William Gemmell Alexander, a former Sedbergh School pupil who lived in Dent and Kendal as an adult, earned an MBE for his war-time work.
He and later served as director general of the Royal Society for the Prevention of Accidents (RoSPA), after:
- Surviving a gas explosion as a baby.
- Escaping from German soldiers in Second World War in full British uniform.
- Escaping unscathed after the attempted bombing of a ship he was asleep on.
- Surviving a hurricane which flattened his house while he was inside it.
- Almost losing his leg to gangrene.
- Surviving a wounded knee in the Second World War.
l Almost drowning after becoming caught underneath a sinking ship – escaping only because a large wave smashed the ship and cut him free.
He also saved the life of his daughter, Alison, from drowning while the family was living on the Gilbert and Ellice Islands in the Pacific Ocean.
“He was a bit of a Houdini,” explained son, Harvey Alexander. “He was very lucky. He led a very full life, at any rate!”

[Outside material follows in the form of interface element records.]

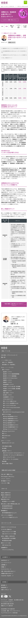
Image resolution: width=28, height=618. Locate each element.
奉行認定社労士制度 (7, 540)
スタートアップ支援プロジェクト (10, 517)
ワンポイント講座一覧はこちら (9, 19)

Mr Alexander, known as Gemmell, was born in 1918 in Cheshire and attended Sedbergh School from 1932 onwards.
It was during his time at Sedbergh that he developed his love of walking and as a 60-year-old climbed Ben Nevis, Scafell Pike and Snowdon in just 24 hours.
At the age of 70, to celebrate his birthday, he walked the Yorkshire Three Peaks twice on the same day.
In the years after he left school he joined expeditions to Lapland, the Cayman Islands and Iceland, where his met his future wife, Rona, with whom he had five children.
After reading law at Oxford he enjoyed a glittering military career, serving as a 2nd Lieutenant in the 5th Army Division.
He served in France until the Dunkirk evacuation.
Unfortunately he missed the evacuation and was forced to hide in a friend’s attic until he could ‘make a dash for it’ – in full uniform.
On his return he was posted to Africa with the Eighth Army and was promoted to captain and then major after his senior officers were both killed.
He was involved in desert fighting, alongside his brother, who did not survive, and also took part in beach landings in Sicily and Italy.
Later, he was present at the capture of the Belsen concentration camp.
In 1946, he began several years of travelling the world with the Colonial Service.
After returning to England he worked at the Co-operative Wholesale Society and the International Co-operative Alliance, before serving with RoSPA and then as the county road safety officer for West Yorkshire.
Mr Alexander lived in Dent following his retirement and moved to the Riverside nursing home in Kendal at the age of 90.
His funeral will be held on Thursday June 26 at noon at St Andrew’s Church, Dent.